Growing health and effectiveness
A blog centered around The Addington Method, leadership, culture, organizational clarity, faith issues, teams, Emotional Intelligence, personal growth, dysfunctional and healthy leaders, boards and governance, church boards, organizational and congregational cultures, staff alignment, intentional results and missions.
Sunday, November 11, 2012
I love messy churches because they minister to messy people and bring restoration to messy lives
I love messy churches. Churches where there is transparency about where we actually are in life. Churches that welcome people who are screwed up, hurting, poor, criminal (imagine that), pregnant out of wedlock, people with prison records, who are marginalized, divorced, abused, addicted, and hopeless. Maybe people with tattoos, piercings, different color hair and grunge clothing.
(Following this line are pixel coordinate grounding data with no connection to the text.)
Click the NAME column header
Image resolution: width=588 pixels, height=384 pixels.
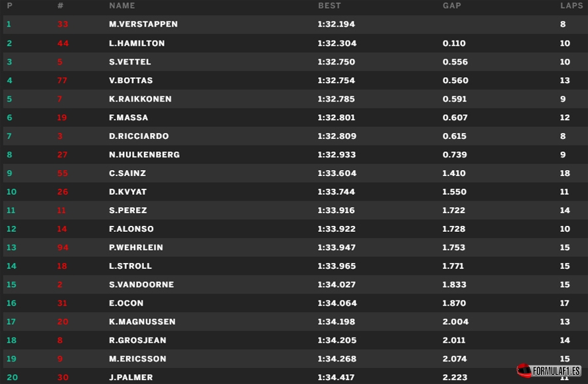(122, 5)
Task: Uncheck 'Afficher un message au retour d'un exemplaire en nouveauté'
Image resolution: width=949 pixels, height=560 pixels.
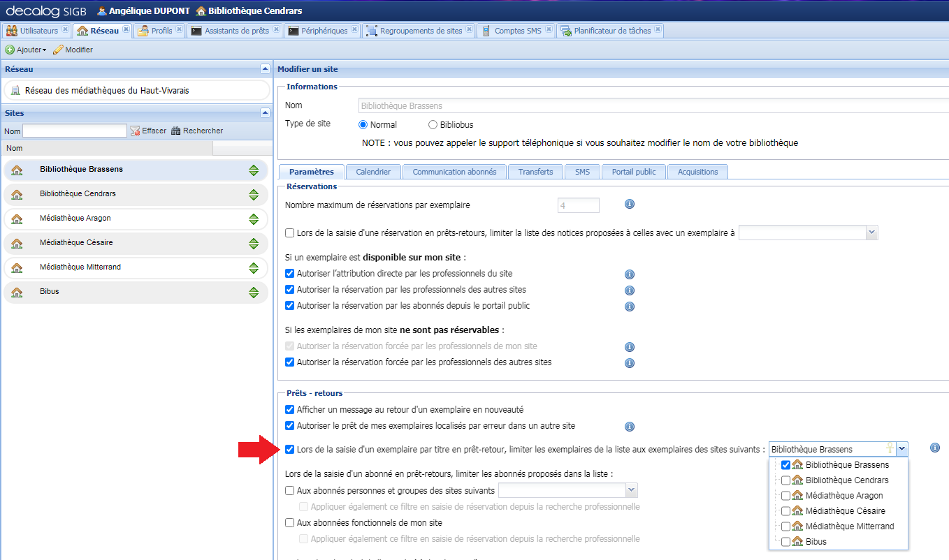Action: 289,410
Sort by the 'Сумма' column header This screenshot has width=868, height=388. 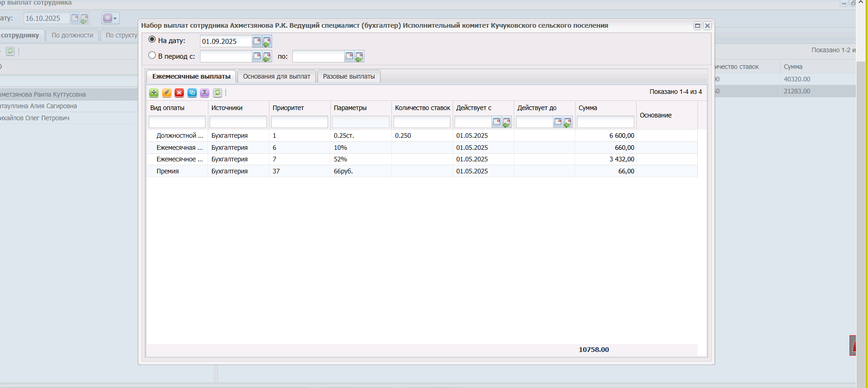pos(588,108)
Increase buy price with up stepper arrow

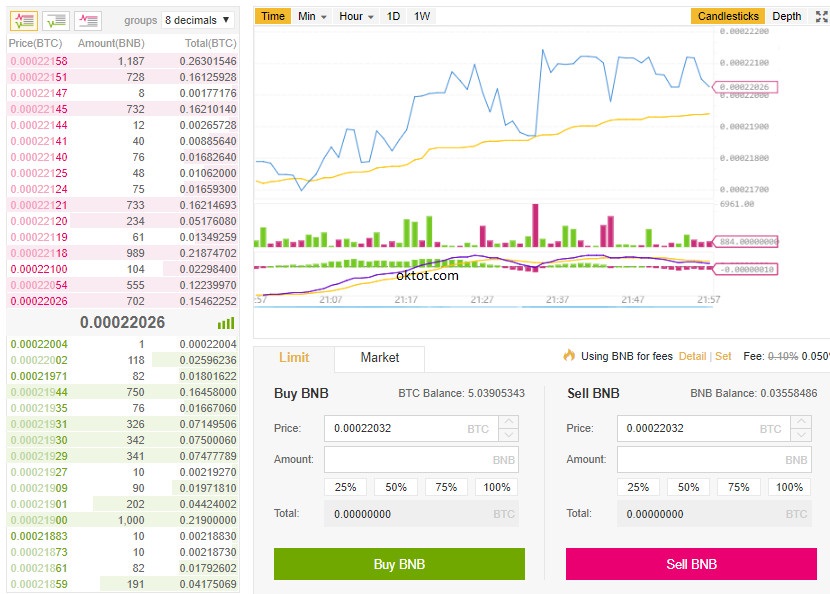pyautogui.click(x=509, y=422)

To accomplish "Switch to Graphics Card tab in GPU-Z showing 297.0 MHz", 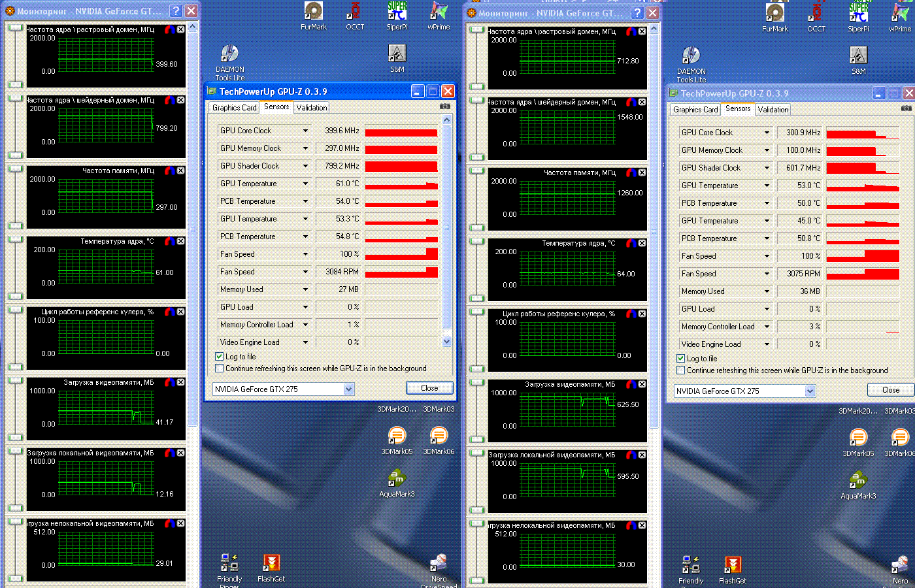I will (x=234, y=108).
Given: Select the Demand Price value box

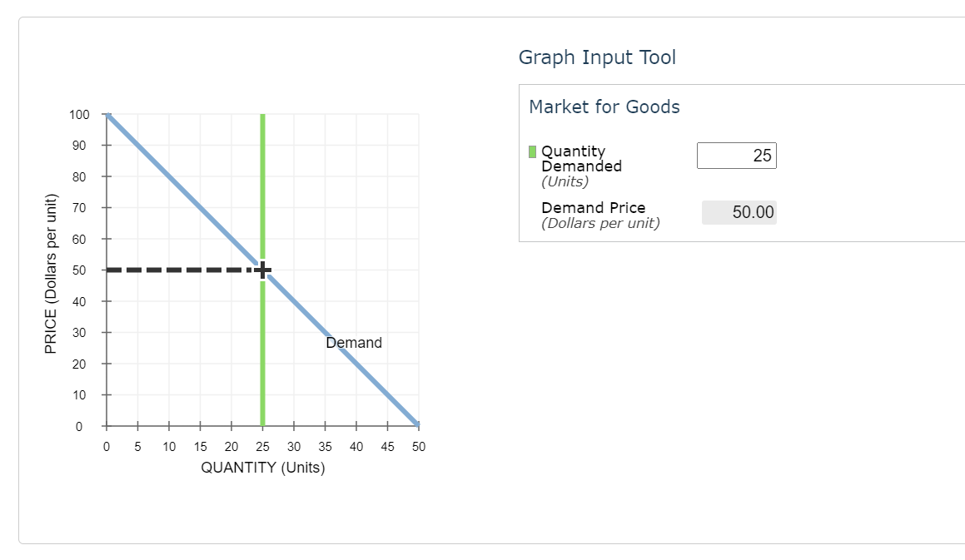Looking at the screenshot, I should pyautogui.click(x=739, y=212).
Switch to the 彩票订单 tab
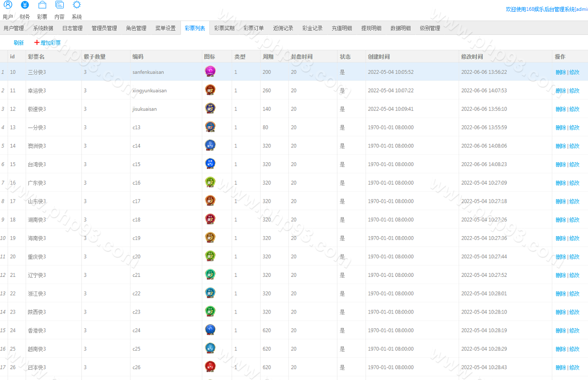This screenshot has width=588, height=380. tap(254, 28)
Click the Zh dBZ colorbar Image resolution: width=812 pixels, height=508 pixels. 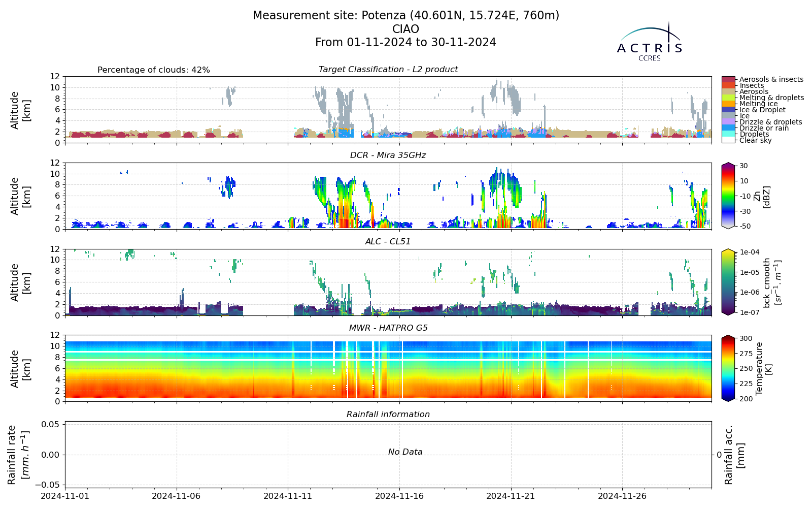728,196
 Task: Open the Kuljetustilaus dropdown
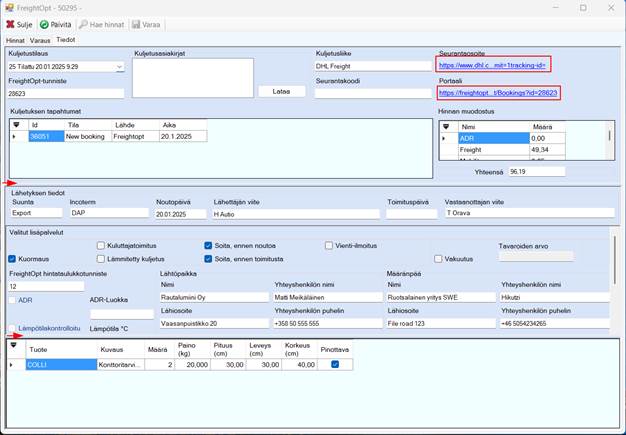click(x=119, y=67)
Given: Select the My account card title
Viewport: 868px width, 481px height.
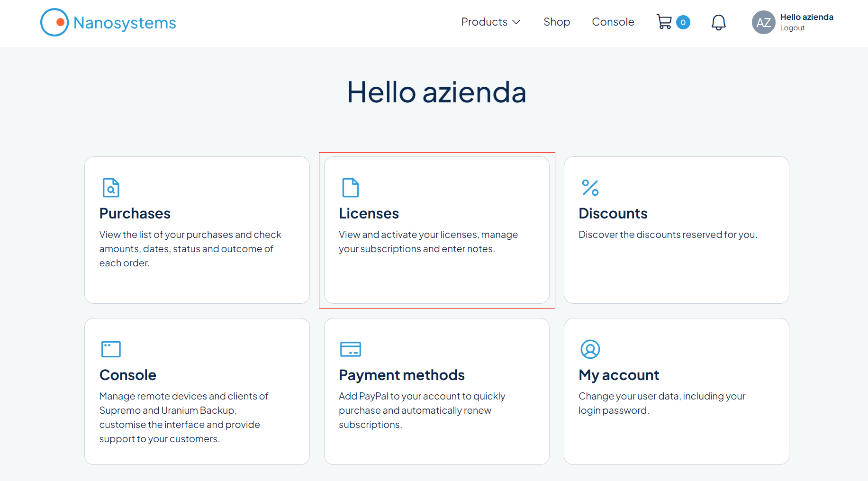Looking at the screenshot, I should click(x=619, y=375).
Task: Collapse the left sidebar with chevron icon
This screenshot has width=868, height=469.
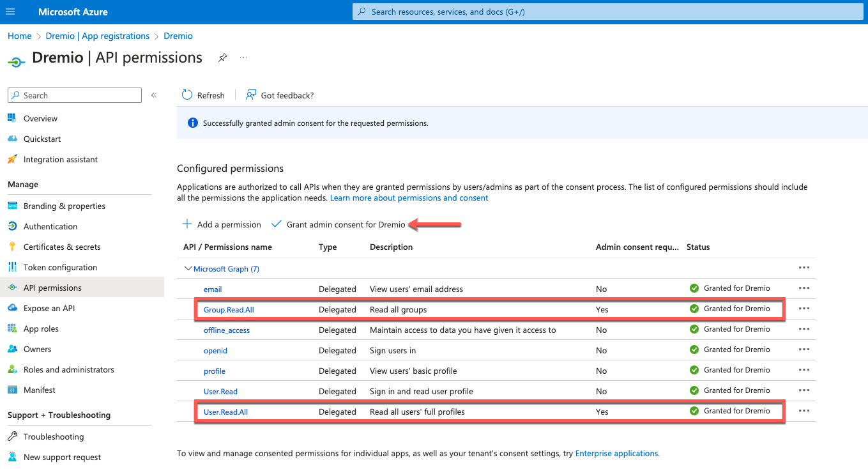Action: click(x=154, y=95)
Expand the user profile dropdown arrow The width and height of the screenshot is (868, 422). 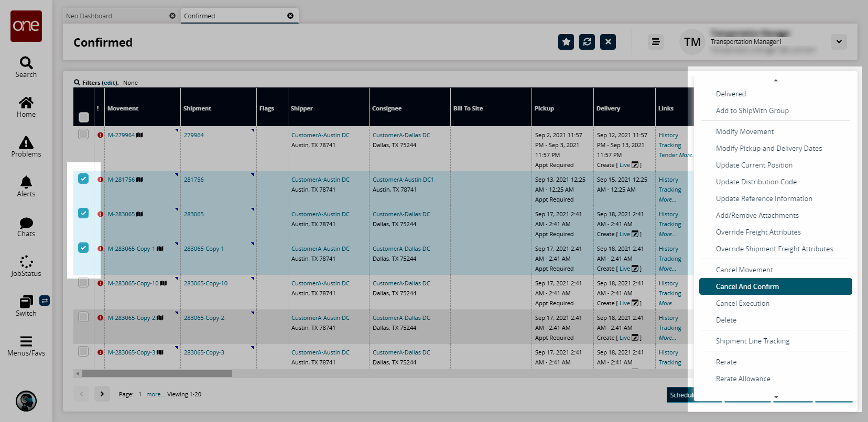click(839, 42)
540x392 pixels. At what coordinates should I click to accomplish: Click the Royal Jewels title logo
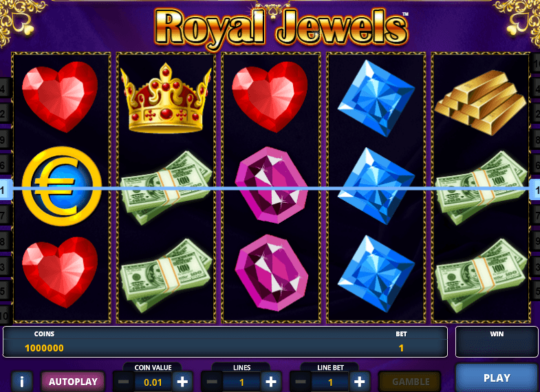point(281,29)
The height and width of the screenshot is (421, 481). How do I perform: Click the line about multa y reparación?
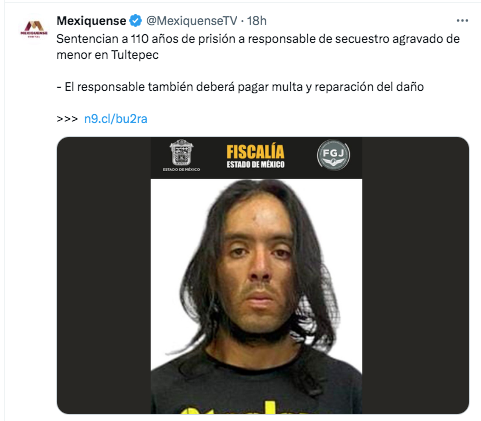pos(240,87)
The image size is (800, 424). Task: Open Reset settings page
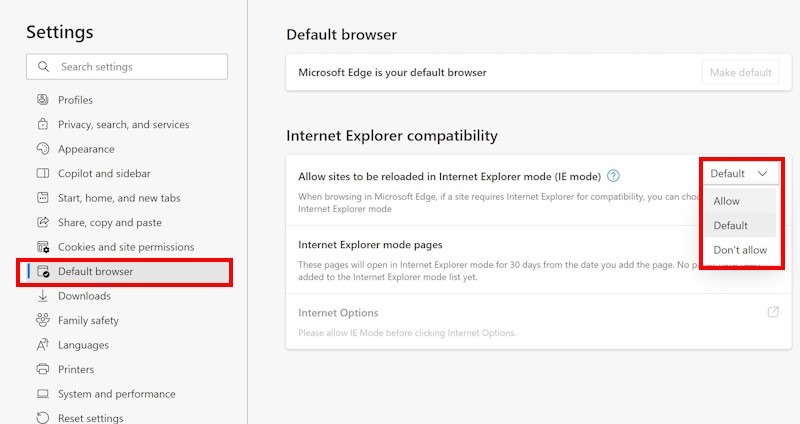[x=90, y=418]
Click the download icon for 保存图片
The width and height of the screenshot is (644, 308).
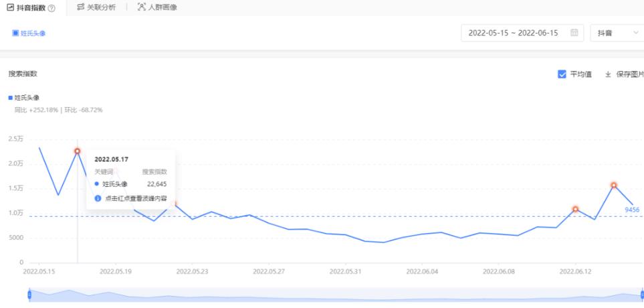click(x=608, y=74)
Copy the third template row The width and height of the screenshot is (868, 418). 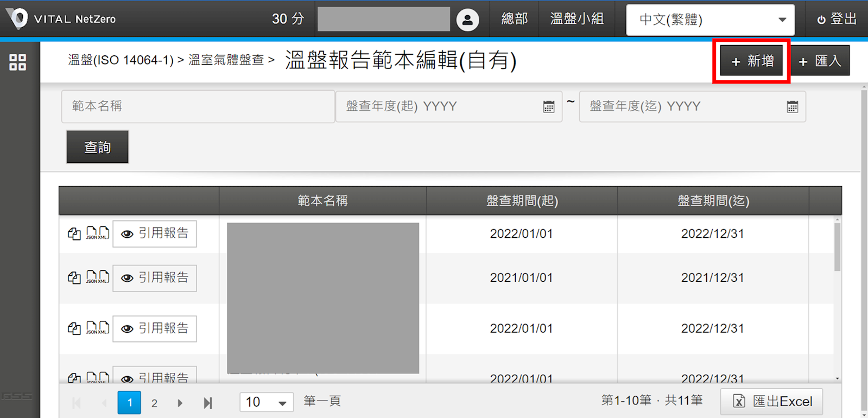[74, 328]
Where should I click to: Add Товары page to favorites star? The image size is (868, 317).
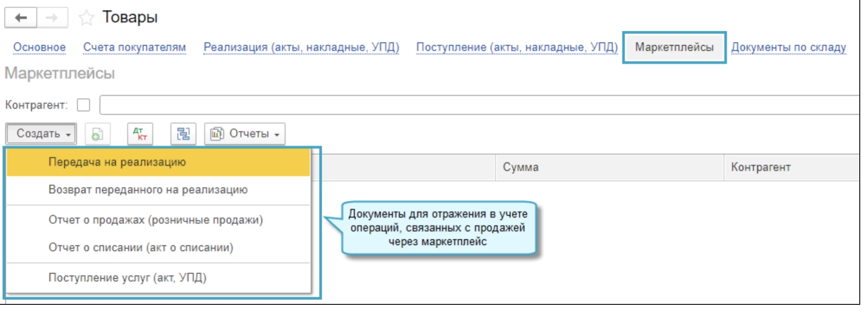pyautogui.click(x=86, y=18)
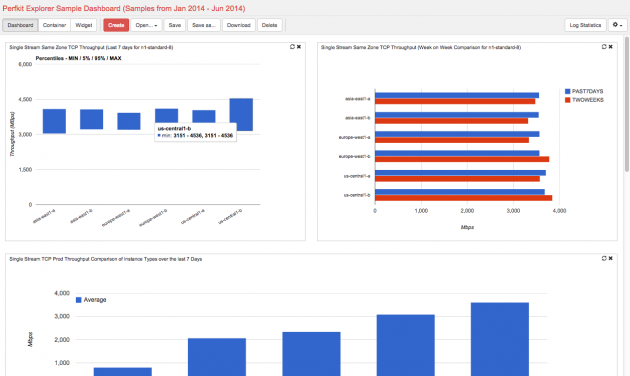Expand the Open... dropdown menu
The width and height of the screenshot is (630, 376).
(x=146, y=25)

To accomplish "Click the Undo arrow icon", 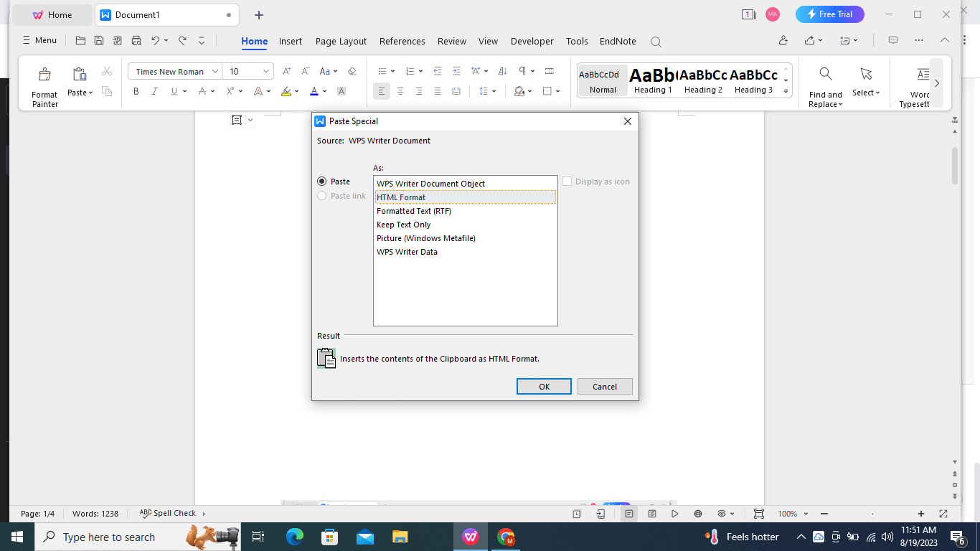I will (155, 41).
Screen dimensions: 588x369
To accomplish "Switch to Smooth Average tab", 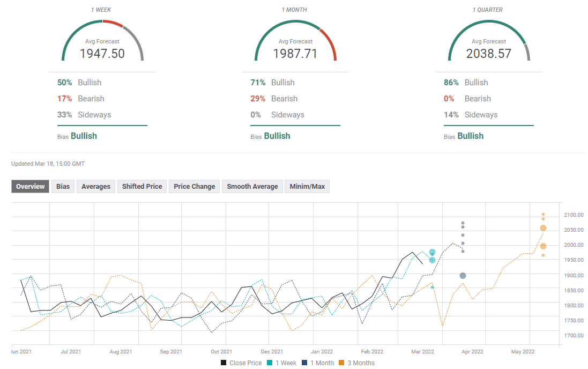I will [252, 187].
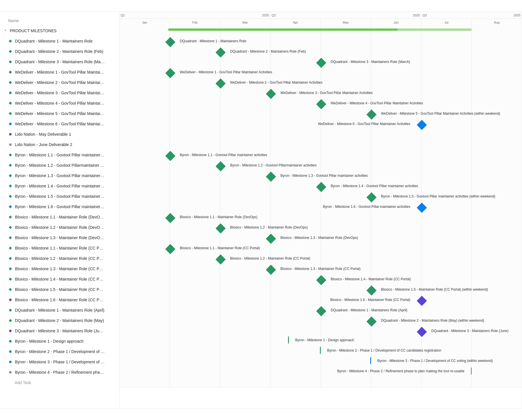Viewport: 522px width, 420px height.
Task: Click the Byron Milestone 1.1 green diamond
Action: 170,156
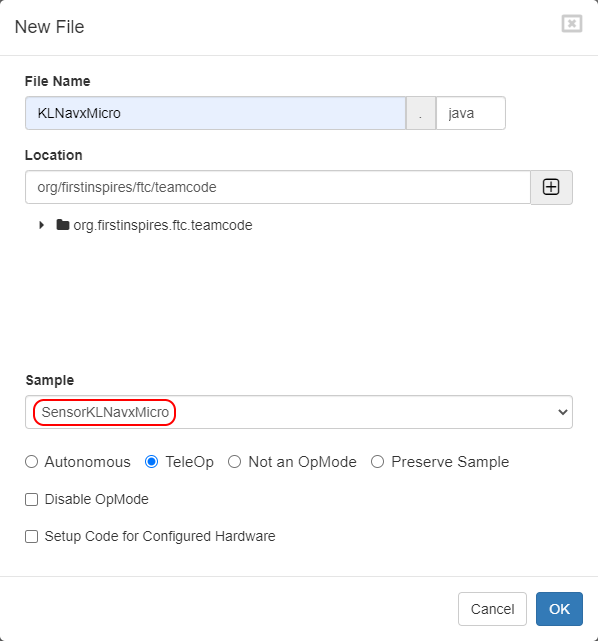The width and height of the screenshot is (598, 641).
Task: Enable the Disable OpMode checkbox
Action: [31, 499]
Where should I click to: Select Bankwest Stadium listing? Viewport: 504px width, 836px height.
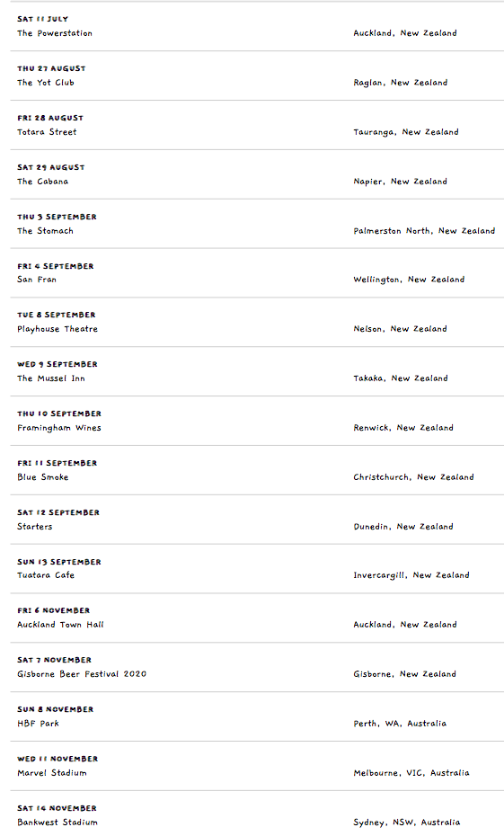[x=57, y=823]
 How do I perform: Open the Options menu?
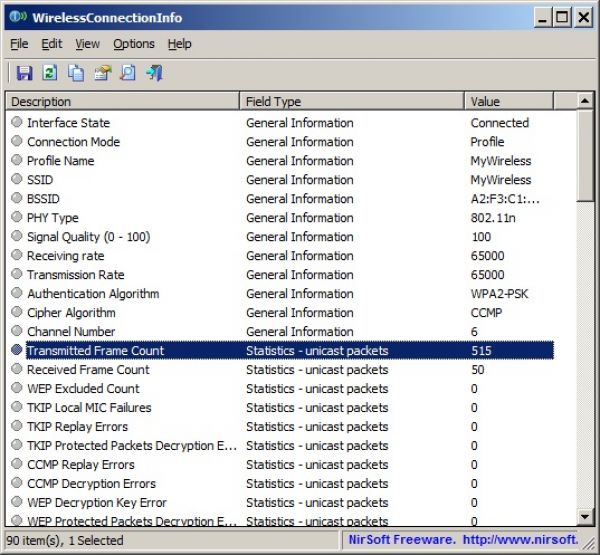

Now that is the kind of church I want to be a part of.
I strongly suspect that Jesus would be in that kind of church judging from the company he kept back in His day. Actually, I think it was by intention. He knew where the receptive people were - generally not the well off, educated and professional (and I fit that profile), but the desperate and screwed up (all of us fit that profile in one way or another).
Where are those kinds of people welcome? The truth is that they are often not welcome. How can they be in congregations that are so concerned about outward appearances of "having it all together" that the utter lack of transparency about the struggles they have send a strong signal that "we are not like you."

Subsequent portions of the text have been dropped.